EXERCISE PROMPT:
Lines from the line with "Comments (146, 2483)" to the line with "[Libya: GNA to" in the entries below, and only those, must be output exactly, with both ends included.

(Stored entries)
=======

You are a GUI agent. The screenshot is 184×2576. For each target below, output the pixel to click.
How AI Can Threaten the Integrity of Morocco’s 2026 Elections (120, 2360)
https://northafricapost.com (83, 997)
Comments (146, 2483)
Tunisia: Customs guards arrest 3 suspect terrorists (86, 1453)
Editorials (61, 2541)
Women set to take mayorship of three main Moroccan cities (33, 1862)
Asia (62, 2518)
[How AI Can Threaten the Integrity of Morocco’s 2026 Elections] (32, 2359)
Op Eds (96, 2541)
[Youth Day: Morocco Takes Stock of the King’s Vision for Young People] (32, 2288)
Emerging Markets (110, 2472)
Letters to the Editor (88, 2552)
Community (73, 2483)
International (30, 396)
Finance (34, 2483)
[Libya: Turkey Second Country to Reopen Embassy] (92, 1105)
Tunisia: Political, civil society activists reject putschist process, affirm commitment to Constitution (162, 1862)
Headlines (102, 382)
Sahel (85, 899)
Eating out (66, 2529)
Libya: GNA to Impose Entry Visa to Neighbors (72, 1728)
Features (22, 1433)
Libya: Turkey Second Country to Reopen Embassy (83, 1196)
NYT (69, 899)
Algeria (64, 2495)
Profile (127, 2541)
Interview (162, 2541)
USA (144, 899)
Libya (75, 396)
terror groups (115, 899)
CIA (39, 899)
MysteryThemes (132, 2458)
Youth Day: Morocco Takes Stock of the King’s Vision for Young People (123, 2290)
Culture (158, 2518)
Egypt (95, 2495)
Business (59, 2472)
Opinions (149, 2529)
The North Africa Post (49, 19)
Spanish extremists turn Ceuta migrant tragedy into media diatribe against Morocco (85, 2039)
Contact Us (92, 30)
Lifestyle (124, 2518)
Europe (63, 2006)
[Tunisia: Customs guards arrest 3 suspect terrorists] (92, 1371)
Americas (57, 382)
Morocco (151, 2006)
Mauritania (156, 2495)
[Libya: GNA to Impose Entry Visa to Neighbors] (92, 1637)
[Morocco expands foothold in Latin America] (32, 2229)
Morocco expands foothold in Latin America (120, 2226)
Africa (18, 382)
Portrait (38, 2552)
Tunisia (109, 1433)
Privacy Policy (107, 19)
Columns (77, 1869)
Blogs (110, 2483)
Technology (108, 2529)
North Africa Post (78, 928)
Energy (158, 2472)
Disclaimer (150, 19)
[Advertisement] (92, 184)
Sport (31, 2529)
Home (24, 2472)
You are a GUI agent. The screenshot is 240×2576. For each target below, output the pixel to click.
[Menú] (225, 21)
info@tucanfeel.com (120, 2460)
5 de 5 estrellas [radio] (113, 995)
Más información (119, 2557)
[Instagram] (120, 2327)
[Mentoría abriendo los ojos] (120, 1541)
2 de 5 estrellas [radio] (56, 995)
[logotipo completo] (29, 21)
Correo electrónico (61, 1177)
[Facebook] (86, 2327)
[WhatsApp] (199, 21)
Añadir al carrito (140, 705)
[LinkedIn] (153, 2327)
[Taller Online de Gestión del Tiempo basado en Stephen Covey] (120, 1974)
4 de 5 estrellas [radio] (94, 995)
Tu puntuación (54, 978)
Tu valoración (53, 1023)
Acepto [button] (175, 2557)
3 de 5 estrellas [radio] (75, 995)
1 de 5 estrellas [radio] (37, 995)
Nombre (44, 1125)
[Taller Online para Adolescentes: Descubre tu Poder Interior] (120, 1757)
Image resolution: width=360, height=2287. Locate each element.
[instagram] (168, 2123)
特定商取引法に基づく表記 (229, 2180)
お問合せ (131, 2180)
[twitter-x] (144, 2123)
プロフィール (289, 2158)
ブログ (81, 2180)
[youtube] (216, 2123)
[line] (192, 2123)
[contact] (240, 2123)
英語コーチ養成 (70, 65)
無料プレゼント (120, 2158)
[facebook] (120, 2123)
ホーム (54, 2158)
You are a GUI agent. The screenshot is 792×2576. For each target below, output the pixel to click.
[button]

=======

RESPONSE BOX:
Comments (146, 2483)
Tunisia: Customs guards arrest 3 suspect terrorists (86, 1453)
Editorials (61, 2541)
Women set to take mayorship of three main Moroccan cities (33, 1862)
Asia (62, 2518)
[How AI Can Threaten the Integrity of Morocco’s 2026 Elections] (32, 2359)
Op Eds (96, 2541)
[Youth Day: Morocco Takes Stock of the King’s Vision for Young People] (32, 2288)
Emerging Markets (110, 2472)
Letters to the Editor (88, 2552)
Community (73, 2483)
International (30, 396)
Finance (34, 2483)
[Libya: Turkey Second Country to Reopen Embassy] (92, 1105)
Tunisia: Political, civil society activists reject putschist process, affirm commitment to Constitution (162, 1862)
Headlines (102, 382)
Sahel (85, 899)
Eating out (66, 2529)
Libya: GNA to Impose Entry Visa to Neighbors (72, 1728)
Features (22, 1433)
Libya: Turkey Second Country to Reopen Embassy (83, 1196)
NYT (69, 899)
Algeria (64, 2495)
Profile (127, 2541)
Interview (162, 2541)
USA (144, 899)
Libya (75, 396)
terror groups (115, 899)
CIA (39, 899)
MysteryThemes (132, 2458)
Youth Day: Morocco Takes Stock of the King’s Vision for Young People (123, 2290)
Culture (158, 2518)
Egypt (95, 2495)
Business (59, 2472)
Opinions (149, 2529)
The North Africa Post (49, 19)
Spanish extremists turn Ceuta migrant tragedy into media diatribe against Morocco (85, 2039)
Contact Us (92, 30)
Lifestyle (124, 2518)
Europe (63, 2006)
[Tunisia: Customs guards arrest 3 suspect terrorists] (92, 1371)
Americas (57, 382)
Morocco (151, 2006)
Mauritania (156, 2495)
[Libya: GNA to Impose Entry Visa to Neighbors] (92, 1637)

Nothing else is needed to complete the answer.